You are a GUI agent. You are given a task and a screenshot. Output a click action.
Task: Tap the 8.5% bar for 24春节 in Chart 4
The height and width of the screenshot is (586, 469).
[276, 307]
...
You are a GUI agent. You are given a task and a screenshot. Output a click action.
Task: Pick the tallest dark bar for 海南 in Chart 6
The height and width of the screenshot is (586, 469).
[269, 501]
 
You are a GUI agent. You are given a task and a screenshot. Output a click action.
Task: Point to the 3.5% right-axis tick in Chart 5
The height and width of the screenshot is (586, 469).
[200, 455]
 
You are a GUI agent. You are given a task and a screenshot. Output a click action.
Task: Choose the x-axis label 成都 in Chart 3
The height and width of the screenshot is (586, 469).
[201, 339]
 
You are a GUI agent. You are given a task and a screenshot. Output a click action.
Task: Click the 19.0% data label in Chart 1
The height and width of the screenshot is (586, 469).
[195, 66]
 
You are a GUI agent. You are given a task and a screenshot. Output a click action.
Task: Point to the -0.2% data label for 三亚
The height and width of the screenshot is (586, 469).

* **What the exercise asks**:
State how many lines of the material above contain the string "data", with case counting. Reply with the number alone.

* **Answer**:
2